Dotting a Sphere What is the maximum number of points that you can place symmetrically on the surface of a sphere which cannot all be contained within two planes? "Symmetrically" here means that, for any given start point and any given target point, you can rotate the sphere around to get the same set of point positions (over all points, not just start and target) with start now at target. My current maximum uses the bucky-ball with 60 points. (I require more than two planes to avoid 2D circle solutions, with mirroring. I still might be missing a loophole.)
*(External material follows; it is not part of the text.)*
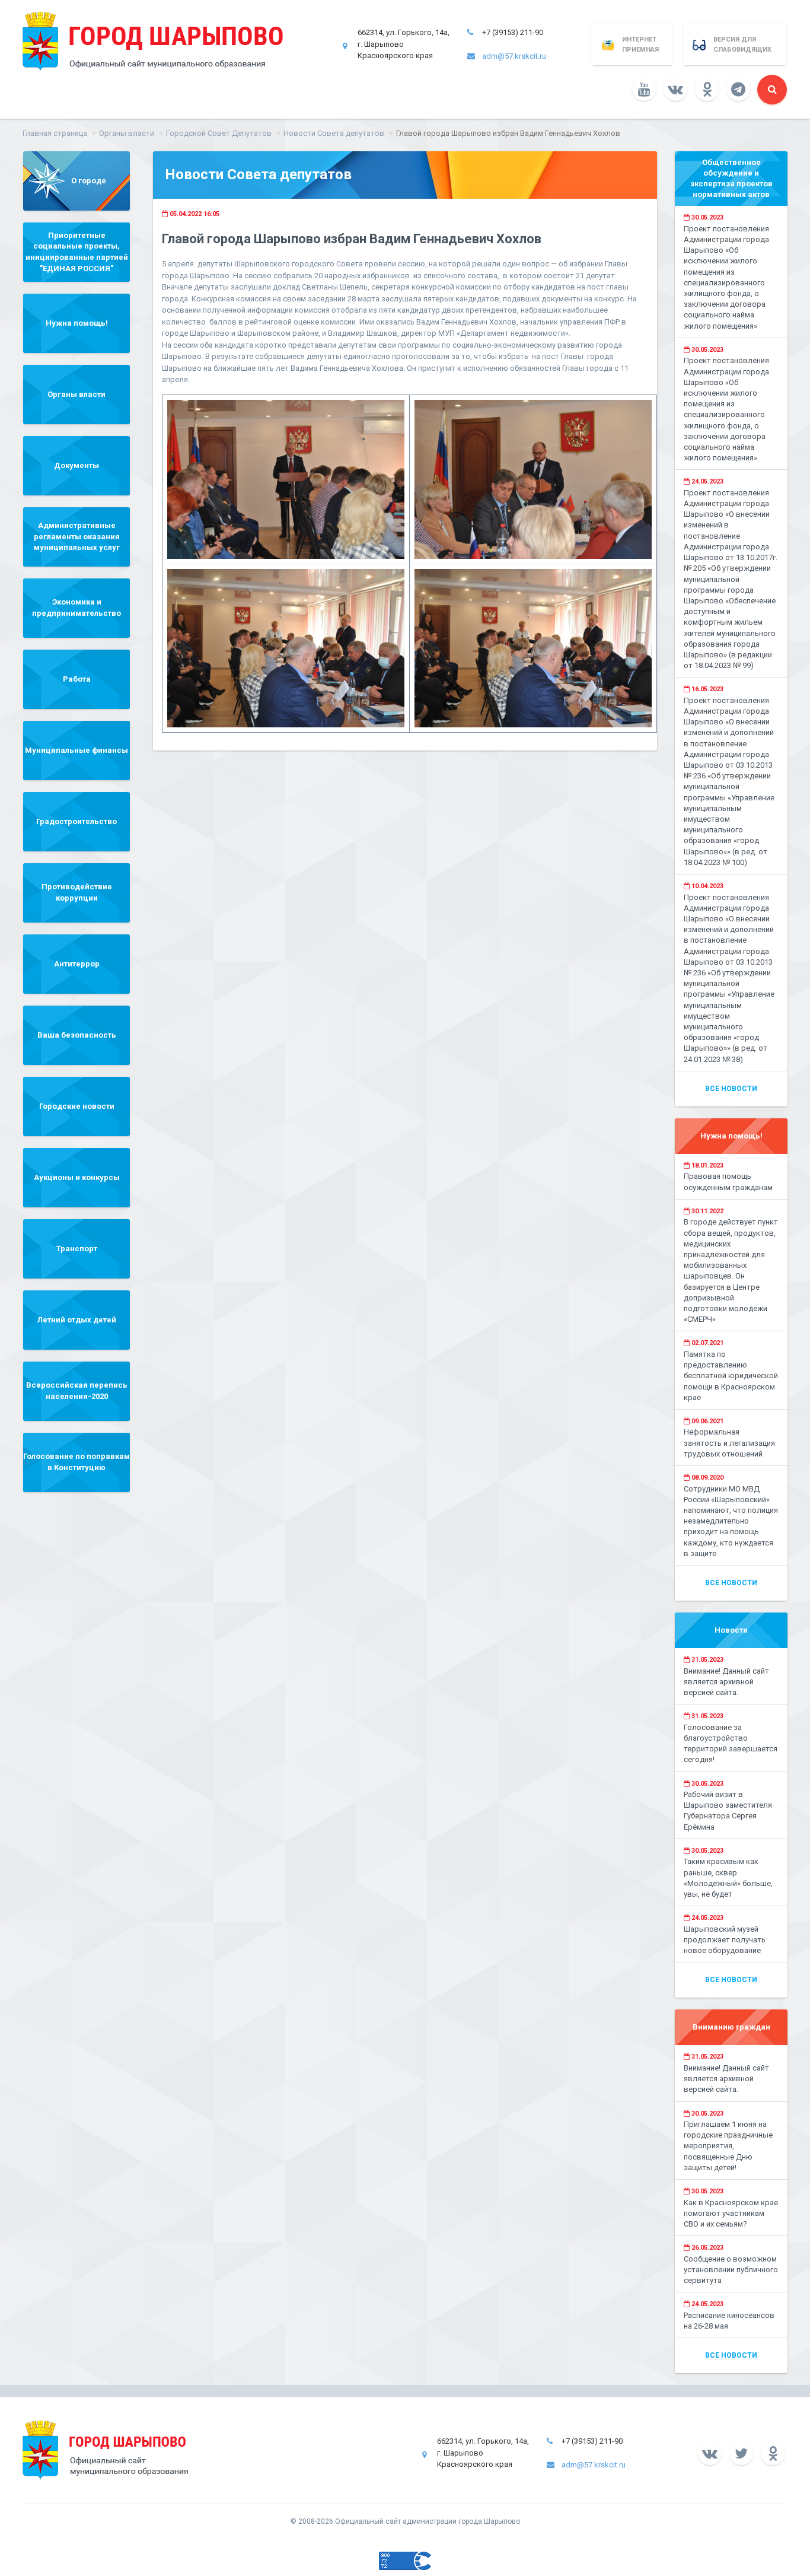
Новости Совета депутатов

I'm not sure what your question is exactly, but I interpret it as this. Consider a finite set $A$ of points on the sphere $S^2$. We want it to have the property that for each two points $a$, $b\in A$, there is a rotation $R\in O(3)$ with $Ra=b$ and $R(A)=A$.

So each of these $R$ lies in the proper isometry group $G$ of $A$. This is a finite group (unless $|A|\le2$), and it acts transitively on $A$. So $|A|\le|G|$. The classification of finite subgroups of $O(3)$ is known. They are cyclic, dihedral, tetrahedral, octahedral and icosahedral.

I am sure the cyclic and dihedral groups will give you the configurations you want to avoid, with points on two lines.

The largest polyhedral group is icosahedral of order $60$. I suspect $60$ is your maximum number of points.